Fig. 5. Genetic interactions of stn1-226 allele with rpa1-D223Y, taz1Δ, rif1Δ, rif1-PP1, and rap1Δ.

(A to E) Tetrad dissections, telomere length analysis, and viability of the indicated spore colonies are shown. Analysis of viability was carried out at 25° and 36°C. Cells were grown at 25°C, then serially diluted (fivefold), and plated on YES-rich medium. Cells were grown at 25°C, and genomic DNA was digested with Apa I restriction enzyme for telomere Southern blotting analysis.

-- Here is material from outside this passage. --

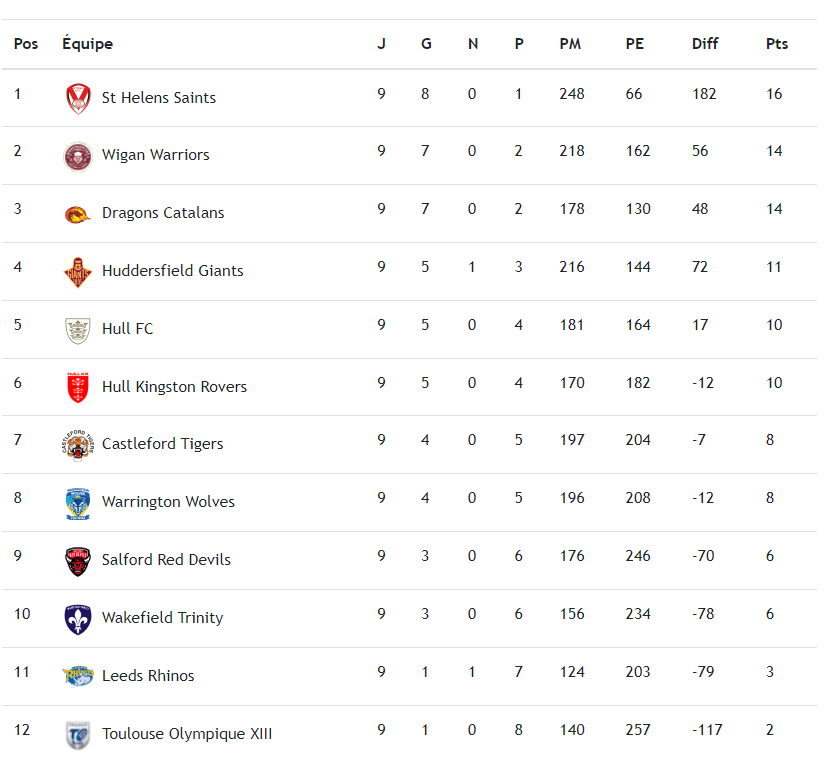Click the Dragons Catalans logo
Viewport: 829px width, 764px height.
[x=78, y=214]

Loading control corresponds to a 2.4-kbp fragment of a chromosomic region. (C) Left: PFGE stained by ethidium bromide of intact chromosomes from WT strain, parental taz1Δ and stn1-226 single mutants, and taz1Δ stn1-226 double mutants. Chromosomes I, II, and III were stable in single mutants, whereas they did not enter into the gel in double mutants. Right: Not I–digested genomic DNA was subjected to PFGE, transferred to nitrocellulose membrane, and hybridized with probes of telomere proximal fragments C, I, M, and L. In taz1Δ stn1-226 double mutant, these fragments were absent, suggesting that chromosomes are circular.